**Problem to solve**
Whichever lines include the word "Stainless", copy them as they appear in the data.

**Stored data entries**
◆ ◆ ◆ ◆ ◆ ◆ ◆
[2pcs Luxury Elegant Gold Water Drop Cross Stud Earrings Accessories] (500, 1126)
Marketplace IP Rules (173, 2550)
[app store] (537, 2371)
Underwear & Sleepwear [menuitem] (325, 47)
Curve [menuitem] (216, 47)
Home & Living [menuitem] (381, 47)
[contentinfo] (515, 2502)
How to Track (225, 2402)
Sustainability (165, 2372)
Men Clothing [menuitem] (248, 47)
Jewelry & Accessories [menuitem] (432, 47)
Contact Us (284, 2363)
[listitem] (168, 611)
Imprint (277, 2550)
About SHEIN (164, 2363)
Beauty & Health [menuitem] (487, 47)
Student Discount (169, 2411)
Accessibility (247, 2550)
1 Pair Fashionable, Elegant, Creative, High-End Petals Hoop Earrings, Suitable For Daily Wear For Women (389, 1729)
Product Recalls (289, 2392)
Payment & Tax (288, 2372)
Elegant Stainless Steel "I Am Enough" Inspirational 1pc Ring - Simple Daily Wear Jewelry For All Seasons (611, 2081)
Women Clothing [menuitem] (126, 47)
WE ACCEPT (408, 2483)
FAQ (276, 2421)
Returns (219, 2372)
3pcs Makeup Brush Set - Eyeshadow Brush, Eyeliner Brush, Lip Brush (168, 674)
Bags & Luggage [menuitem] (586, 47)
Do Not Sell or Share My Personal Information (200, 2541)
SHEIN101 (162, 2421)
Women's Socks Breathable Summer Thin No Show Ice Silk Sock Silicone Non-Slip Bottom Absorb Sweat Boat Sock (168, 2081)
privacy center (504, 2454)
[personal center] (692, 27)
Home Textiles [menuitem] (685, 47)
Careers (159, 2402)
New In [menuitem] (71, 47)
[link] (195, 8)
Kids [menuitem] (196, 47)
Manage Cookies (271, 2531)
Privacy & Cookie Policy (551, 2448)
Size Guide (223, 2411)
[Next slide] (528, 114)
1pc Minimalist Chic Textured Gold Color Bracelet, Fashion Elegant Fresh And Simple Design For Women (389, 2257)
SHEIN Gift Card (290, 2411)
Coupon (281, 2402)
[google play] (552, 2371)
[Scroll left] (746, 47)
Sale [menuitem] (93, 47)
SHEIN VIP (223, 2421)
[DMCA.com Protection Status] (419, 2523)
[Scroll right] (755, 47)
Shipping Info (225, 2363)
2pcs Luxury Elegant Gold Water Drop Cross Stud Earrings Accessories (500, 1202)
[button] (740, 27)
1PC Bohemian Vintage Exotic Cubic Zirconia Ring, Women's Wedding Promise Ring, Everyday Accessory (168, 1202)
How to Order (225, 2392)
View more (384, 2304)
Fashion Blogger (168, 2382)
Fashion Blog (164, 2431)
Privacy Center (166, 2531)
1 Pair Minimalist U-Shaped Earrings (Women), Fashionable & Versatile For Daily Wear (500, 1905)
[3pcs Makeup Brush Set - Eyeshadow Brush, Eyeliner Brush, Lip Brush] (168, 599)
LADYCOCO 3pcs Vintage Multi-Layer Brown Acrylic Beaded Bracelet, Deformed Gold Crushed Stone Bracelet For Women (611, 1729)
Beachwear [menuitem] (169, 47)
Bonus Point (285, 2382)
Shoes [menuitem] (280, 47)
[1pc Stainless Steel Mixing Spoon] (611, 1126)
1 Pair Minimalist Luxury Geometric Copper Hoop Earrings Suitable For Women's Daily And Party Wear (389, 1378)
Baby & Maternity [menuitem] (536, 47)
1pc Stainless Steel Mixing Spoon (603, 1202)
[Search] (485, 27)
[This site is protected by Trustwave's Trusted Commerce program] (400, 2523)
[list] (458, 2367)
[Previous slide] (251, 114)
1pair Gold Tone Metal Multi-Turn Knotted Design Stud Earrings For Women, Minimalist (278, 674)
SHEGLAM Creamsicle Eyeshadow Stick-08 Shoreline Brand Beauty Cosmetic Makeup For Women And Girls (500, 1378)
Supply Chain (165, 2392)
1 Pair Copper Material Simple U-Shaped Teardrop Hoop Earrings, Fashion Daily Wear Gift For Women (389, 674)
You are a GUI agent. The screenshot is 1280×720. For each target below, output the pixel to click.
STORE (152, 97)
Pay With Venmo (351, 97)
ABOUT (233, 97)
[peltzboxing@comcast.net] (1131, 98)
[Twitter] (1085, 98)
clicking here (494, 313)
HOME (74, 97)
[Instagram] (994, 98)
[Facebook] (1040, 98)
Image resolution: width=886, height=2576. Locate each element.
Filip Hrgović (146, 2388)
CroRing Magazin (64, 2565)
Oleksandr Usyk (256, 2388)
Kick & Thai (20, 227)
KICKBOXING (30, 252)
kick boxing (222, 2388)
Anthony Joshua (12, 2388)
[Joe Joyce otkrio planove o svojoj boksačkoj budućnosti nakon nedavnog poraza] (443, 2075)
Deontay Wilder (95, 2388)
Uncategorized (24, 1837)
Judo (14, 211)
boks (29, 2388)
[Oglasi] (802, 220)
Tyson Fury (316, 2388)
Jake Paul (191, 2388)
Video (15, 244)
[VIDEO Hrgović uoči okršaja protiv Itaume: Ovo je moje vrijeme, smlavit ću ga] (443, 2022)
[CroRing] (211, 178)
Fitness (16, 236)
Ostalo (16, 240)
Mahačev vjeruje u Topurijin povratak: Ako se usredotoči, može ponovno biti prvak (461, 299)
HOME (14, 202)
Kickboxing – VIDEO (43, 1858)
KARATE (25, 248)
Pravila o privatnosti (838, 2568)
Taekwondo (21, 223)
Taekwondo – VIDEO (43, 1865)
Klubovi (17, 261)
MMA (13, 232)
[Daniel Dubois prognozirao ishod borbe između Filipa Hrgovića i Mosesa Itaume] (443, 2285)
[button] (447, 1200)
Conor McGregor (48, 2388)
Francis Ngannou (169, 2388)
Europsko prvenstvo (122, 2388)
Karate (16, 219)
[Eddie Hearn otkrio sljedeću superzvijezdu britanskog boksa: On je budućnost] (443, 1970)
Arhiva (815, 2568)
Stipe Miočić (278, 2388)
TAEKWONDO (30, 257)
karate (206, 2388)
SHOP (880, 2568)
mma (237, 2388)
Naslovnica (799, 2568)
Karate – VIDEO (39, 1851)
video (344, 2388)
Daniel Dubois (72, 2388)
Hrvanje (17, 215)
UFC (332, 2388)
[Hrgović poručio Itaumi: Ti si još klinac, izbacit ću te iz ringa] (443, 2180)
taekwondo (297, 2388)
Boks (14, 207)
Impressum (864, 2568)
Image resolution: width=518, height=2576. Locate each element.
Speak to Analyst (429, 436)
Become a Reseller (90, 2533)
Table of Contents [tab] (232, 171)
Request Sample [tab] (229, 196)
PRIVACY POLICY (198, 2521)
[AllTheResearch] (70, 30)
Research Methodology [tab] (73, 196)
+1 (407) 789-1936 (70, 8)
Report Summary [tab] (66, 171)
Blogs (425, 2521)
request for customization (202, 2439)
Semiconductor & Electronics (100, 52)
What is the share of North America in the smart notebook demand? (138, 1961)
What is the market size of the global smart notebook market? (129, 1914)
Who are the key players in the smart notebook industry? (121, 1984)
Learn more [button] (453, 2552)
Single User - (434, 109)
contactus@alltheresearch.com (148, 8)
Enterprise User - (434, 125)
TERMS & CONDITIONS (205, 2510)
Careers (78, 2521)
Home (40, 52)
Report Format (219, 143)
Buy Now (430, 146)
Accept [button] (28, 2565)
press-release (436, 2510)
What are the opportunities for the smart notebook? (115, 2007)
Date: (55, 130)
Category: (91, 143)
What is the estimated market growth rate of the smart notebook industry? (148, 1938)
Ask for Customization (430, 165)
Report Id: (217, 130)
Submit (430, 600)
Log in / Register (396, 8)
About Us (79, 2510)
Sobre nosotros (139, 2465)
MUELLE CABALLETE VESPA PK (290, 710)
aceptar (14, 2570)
◆ ◆ ◆ ◆ ◆ ◆ ◆
**Response for this exercise**
Elegant Stainless Steel "I Am Enough" Inspirational 1pc Ring - Simple Daily Wear Jewelry For All Seasons (611, 2081)
[1pc Stainless Steel Mixing Spoon] (611, 1126)
1pc Stainless Steel Mixing Spoon (603, 1202)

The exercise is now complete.